Records for this exercise:
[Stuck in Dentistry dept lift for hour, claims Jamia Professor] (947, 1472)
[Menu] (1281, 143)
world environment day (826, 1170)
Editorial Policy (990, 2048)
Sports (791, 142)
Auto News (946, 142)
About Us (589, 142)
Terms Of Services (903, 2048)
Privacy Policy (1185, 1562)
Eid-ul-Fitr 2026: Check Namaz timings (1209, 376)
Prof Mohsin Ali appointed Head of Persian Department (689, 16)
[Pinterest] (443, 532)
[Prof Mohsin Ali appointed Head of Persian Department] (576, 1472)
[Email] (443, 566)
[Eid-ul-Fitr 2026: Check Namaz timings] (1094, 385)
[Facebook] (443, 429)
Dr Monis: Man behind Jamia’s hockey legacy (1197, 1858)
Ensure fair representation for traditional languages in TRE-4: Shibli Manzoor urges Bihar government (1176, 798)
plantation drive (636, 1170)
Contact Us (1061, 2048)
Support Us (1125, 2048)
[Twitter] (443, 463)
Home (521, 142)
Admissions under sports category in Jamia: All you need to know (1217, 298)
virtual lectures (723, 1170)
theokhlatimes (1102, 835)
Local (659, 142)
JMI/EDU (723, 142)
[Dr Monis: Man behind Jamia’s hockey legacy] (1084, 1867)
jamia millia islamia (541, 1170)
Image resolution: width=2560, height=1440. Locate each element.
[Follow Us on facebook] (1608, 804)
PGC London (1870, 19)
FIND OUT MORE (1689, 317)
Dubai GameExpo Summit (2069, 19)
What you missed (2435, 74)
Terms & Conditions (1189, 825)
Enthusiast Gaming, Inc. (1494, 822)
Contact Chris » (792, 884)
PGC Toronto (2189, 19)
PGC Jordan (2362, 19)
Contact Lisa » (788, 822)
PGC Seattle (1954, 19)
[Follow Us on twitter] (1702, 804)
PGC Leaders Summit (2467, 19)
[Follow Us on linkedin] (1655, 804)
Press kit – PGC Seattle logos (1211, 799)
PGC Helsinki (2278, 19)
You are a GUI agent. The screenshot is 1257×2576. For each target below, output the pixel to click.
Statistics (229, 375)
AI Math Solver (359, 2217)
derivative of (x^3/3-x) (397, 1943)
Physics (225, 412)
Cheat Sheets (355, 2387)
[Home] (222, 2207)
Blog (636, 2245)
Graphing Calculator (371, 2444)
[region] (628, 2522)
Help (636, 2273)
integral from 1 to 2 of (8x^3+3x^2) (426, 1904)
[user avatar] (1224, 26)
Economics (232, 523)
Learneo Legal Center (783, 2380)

Exercise goal:
Count each line above where the string "Mohsin" occurs. Give the number only.

The answer:
2